Dr. William J. Catalona
Chicago, Illinois
Patients contemplating radical prostatectomy for prostate cancer want the answers to many important questions. Will I be cured of my cancer? Will I be continent? Will I be able to have spontaneous erections? What is my risk for other complications? How long will it take to return to my regular activities? Open nerve sparing radical retropubic prostatectomy is the gold standard for the surgical treatment of prostate cancer, and the answers to these questions are well documented for open prostatectomy. The results have shown that high volume surgeons usually achieve excellent outcomes.
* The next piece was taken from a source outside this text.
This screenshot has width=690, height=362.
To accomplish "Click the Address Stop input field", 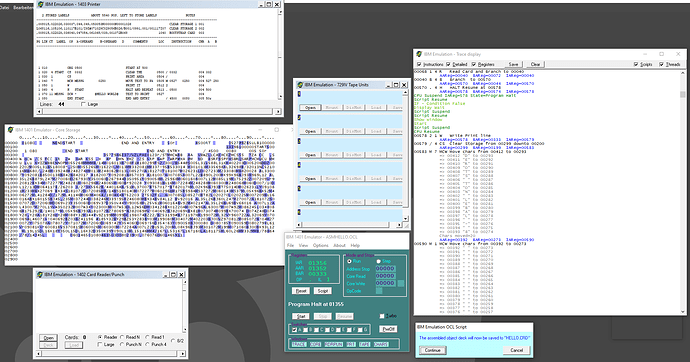I will pos(385,269).
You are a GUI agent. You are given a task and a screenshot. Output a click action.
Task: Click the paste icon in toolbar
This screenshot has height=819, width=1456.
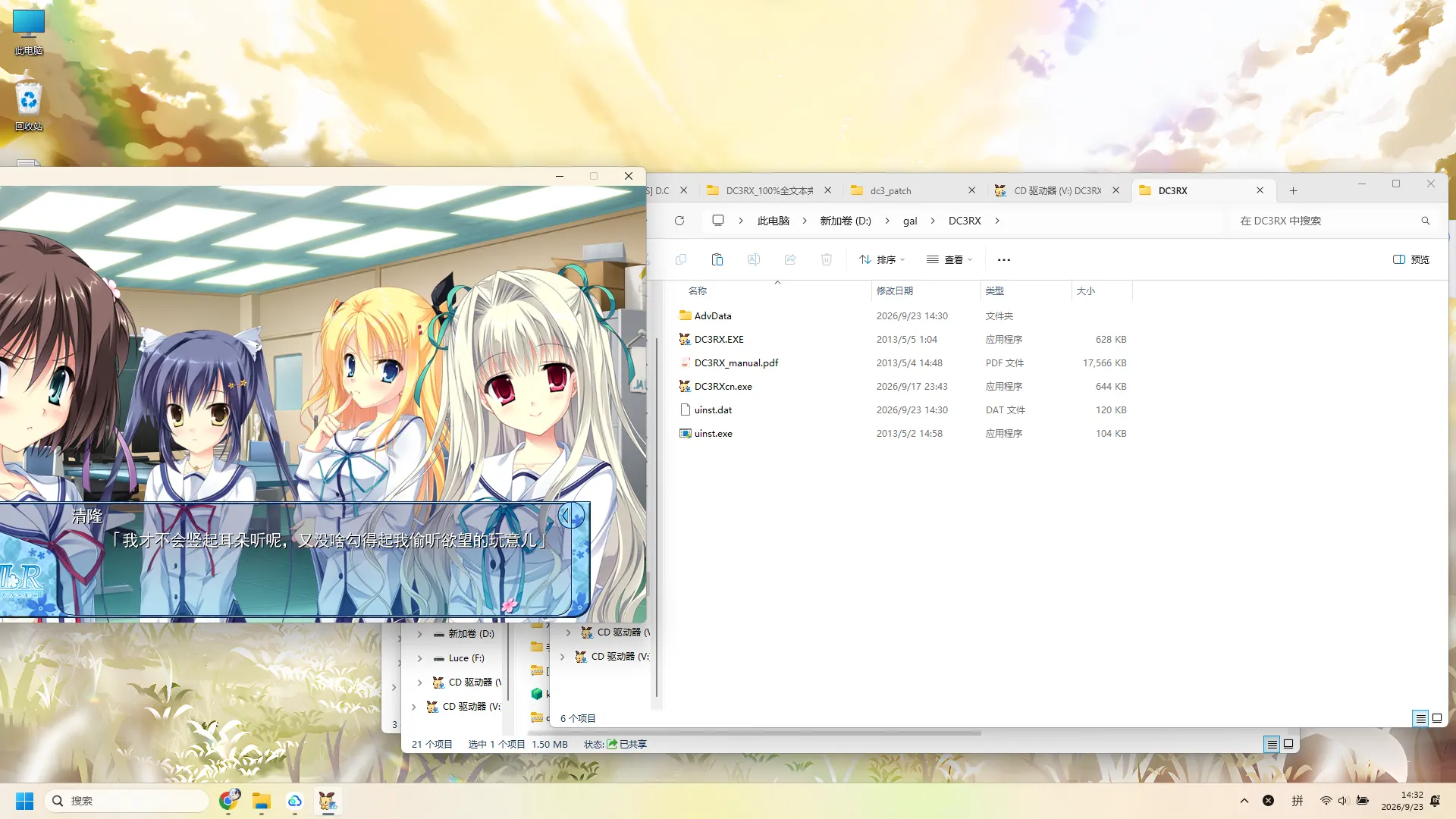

Recently largely due to hype and aggressive marketing, there has been increasingly widespread use of robot assisted laparoscopic radical prostatectomy in the United States.1 Reports directly comparing open and laparoscopic procedures are just beginning to be published because of the relatively recent use of laparoscopic operations to treat prostate cancer. However, during the last year several highly credible studies on comparative data have indicated important disadvantages of these minimally invasive approaches in terms of achieving cancer control, urinary continence and patient’s satisfaction.2-4 Furthermore, recent studies have called into question whether robotic surgery offers any material advantage in terms of side effects or recovery time.5,6 These comparative studies are more informative than reports merely claiming that laparoscopic or robotic surgery has significant advantages compared to open surgery.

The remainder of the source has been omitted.